Description of the task -
Return the run of lines below that opens with the line containing "À vendre (51, 80)" and closes with the line containing "connxt.xyz (215, 40)", keeping each one exact.

Data supplied -

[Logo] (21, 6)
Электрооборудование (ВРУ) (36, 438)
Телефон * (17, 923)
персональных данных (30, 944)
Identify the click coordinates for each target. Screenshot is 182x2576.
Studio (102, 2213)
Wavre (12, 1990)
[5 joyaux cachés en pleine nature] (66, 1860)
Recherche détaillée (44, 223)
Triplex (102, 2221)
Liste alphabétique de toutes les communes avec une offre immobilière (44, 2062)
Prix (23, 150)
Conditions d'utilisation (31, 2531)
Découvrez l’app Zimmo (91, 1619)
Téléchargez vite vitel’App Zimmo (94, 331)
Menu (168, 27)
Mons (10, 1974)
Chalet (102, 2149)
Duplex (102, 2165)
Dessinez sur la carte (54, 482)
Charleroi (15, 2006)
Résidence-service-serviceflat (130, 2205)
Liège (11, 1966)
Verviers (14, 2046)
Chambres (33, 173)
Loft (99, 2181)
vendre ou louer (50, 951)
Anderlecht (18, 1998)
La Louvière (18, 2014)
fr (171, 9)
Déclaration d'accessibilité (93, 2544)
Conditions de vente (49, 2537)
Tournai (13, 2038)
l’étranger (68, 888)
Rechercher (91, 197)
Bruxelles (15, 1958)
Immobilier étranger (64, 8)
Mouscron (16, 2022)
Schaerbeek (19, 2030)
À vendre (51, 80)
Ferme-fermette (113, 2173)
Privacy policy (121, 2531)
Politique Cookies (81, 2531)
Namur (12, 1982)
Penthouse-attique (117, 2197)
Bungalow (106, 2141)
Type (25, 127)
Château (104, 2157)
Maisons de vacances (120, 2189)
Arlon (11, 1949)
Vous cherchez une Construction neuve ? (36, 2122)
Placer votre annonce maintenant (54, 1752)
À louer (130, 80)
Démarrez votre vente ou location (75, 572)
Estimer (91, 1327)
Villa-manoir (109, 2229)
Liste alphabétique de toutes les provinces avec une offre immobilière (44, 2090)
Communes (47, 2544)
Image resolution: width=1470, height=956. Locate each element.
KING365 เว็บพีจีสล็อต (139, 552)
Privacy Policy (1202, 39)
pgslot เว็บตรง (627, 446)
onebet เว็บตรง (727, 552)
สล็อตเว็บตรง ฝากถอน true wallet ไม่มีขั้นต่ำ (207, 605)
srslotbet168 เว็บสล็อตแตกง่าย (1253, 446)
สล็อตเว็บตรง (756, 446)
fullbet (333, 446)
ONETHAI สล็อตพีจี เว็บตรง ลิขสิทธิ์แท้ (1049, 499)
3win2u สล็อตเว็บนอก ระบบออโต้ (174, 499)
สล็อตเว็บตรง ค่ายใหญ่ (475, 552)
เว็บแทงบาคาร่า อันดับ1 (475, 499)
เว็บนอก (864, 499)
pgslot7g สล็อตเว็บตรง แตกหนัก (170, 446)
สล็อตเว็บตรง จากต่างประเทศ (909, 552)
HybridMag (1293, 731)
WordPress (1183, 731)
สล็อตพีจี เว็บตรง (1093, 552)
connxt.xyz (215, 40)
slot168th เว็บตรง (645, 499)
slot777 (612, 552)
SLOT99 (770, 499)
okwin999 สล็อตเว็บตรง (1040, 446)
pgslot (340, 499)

Finished task -
À vendre (51, 80)
Ferme-fermette (113, 2173)
Privacy policy (121, 2531)
Politique Cookies (81, 2531)
Namur (12, 1982)
Penthouse-attique (117, 2197)
Bungalow (106, 2141)
Type (25, 127)
Château (104, 2157)
Maisons de vacances (120, 2189)
Arlon (11, 1949)
Vous cherchez une Construction neuve ? (36, 2122)
Placer votre annonce maintenant (54, 1752)
À louer (130, 80)
Démarrez votre vente ou location (75, 572)
Estimer (91, 1327)
Villa-manoir (109, 2229)
Liste alphabétique de toutes les provinces avec une offre immobilière (44, 2090)
Communes (47, 2544)
Image resolution: width=1470, height=956. Locate each element.
KING365 เว็บพีจีสล็อต (139, 552)
Privacy Policy (1202, 39)
pgslot เว็บตรง (627, 446)
onebet เว็บตรง (727, 552)
สล็อตเว็บตรง ฝากถอน true wallet ไม่มีขั้นต่ำ (207, 605)
srslotbet168 เว็บสล็อตแตกง่าย (1253, 446)
สล็อตเว็บตรง (756, 446)
fullbet (333, 446)
ONETHAI สล็อตพีจี เว็บตรง ลิขสิทธิ์แท้ (1049, 499)
3win2u สล็อตเว็บนอก ระบบออโต้ (174, 499)
สล็อตเว็บตรง ค่ายใหญ่ (475, 552)
เว็บแทงบาคาร่า อันดับ1 (475, 499)
เว็บนอก (864, 499)
pgslot7g สล็อตเว็บตรง แตกหนัก (170, 446)
สล็อตเว็บตรง จากต่างประเทศ (909, 552)
HybridMag (1293, 731)
WordPress (1183, 731)
สล็อตพีจี เว็บตรง (1093, 552)
connxt.xyz (215, 40)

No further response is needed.